El ahora detenido tiene 13 antecedentes penales -diez por hurto, dos por rapiña y uno por posesión de drogas-. Estuvo preso en el Comcar, en el Penal de Libertad, en la Cárcel de Canelones y también en la de Minas. Tras recuperar la libertad se fue a vivir a la calle.
En un video publicado por la ONG Nada Crece a la Sombra, el ahora detenido cuenta que hasta los cuatro años vivió en el barrio Palermo –donde cometió uno de los ataques- hasta que se fue con su madre y su padrastro al barrio 19 de Abril.

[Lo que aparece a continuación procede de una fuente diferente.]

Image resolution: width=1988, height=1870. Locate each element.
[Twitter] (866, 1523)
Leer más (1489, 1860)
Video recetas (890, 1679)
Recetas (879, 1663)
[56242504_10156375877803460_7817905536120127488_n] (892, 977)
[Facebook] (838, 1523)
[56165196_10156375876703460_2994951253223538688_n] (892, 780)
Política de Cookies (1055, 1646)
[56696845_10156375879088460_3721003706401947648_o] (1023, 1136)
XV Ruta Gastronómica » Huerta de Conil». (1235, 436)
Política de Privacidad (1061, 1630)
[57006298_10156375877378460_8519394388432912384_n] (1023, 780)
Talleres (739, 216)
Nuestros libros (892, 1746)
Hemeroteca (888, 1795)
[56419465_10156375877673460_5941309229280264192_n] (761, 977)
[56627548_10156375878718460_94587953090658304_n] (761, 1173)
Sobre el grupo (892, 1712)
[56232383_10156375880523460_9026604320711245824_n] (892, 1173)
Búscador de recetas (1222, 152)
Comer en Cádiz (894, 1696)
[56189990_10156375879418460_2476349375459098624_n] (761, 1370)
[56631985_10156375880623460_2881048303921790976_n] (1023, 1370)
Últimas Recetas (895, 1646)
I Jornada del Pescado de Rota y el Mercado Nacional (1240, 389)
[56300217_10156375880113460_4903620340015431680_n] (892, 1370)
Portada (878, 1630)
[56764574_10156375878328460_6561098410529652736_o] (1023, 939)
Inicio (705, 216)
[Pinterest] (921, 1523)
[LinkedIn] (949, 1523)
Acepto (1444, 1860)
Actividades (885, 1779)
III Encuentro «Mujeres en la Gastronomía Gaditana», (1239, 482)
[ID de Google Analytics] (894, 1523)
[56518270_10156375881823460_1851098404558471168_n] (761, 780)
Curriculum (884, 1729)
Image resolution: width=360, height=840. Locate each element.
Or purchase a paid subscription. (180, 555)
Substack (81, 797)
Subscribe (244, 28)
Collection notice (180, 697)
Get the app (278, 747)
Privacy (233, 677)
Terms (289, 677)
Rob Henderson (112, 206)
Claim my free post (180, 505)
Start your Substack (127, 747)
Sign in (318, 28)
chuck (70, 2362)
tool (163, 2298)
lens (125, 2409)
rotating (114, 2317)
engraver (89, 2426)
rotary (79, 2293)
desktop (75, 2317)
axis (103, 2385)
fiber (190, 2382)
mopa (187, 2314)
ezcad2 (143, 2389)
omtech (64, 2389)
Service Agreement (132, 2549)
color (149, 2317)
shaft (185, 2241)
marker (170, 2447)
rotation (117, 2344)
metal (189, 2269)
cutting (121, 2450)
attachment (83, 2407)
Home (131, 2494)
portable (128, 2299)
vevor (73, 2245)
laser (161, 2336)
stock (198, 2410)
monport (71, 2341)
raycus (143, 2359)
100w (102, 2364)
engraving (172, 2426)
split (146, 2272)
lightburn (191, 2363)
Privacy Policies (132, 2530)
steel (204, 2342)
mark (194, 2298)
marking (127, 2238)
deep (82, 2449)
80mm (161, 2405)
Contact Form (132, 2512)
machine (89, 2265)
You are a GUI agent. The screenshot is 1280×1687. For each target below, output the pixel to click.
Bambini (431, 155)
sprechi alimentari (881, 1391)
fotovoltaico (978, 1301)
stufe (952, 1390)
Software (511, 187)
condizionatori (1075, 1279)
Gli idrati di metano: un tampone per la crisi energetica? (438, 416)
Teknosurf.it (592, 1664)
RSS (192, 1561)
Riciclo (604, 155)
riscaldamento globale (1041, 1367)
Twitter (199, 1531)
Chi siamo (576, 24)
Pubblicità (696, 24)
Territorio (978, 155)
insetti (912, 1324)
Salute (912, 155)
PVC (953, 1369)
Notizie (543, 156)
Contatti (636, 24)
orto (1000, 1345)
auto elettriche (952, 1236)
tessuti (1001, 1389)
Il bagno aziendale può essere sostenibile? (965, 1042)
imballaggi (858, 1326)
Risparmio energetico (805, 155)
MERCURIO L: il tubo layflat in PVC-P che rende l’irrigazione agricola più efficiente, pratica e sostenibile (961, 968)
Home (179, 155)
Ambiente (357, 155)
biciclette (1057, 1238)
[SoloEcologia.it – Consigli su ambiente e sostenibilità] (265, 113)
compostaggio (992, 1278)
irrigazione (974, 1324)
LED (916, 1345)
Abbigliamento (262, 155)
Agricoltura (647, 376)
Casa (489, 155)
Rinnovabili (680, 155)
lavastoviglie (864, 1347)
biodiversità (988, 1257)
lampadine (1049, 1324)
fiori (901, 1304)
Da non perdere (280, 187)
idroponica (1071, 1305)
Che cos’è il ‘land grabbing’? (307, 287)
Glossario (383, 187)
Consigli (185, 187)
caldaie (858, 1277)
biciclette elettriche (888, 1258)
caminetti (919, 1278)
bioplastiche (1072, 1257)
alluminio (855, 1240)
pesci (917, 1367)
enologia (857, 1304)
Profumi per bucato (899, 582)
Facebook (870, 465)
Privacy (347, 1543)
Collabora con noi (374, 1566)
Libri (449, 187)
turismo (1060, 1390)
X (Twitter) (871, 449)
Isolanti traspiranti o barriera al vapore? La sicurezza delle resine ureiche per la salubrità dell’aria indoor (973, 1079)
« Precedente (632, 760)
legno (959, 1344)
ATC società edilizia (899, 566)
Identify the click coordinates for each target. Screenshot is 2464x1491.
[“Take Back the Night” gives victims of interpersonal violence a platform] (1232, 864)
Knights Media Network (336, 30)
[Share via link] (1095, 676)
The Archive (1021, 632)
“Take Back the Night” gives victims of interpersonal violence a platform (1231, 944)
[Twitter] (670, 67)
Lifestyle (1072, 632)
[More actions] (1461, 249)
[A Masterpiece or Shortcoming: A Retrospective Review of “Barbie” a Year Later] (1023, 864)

Allí fue víctima de agresiones por parte de su padrastro hasta que finalmente, con siete años, decidió ir a vivir a la calle con su hermano.
"Me torturaba solo por ir a la calle a jugar y a andar en bicicleta como me gustaba. Se ve que eso le molestaba", contó Leonardo Samandú, el ahora detenido. "Llegó a atarme con cadenas, como si fuera un esclavo. Cuando tenía siete años estaba jugando a la pelota con mi hermano mayor. En ese momento él decidió que nos fuéramos para la calle. Era un niño inocente, dormía en la puerta de una iglesia", relató.
Como su hermano lo golpeaba y lo obligaba a pedir dinero también escapó de él. Comenzó a fumar marihuana e inhalar cemento. A los nueve años, mientras vivía solo en la calle, cometió su primera rapiña. Fuentes del caso señalan que tiene 80 anotaciones por infracciones como menor en su historial.
"Estuve en la Colonia Berro varias veces. Cuando cumplí 18 años conoció la cárcel. Por dos rapiñas estuve siete años preso. Hasta ahora no he parado", añadió Samandú.
Ahora se espera que vuelva a prisión en una audiencia que se realizará este miércoles.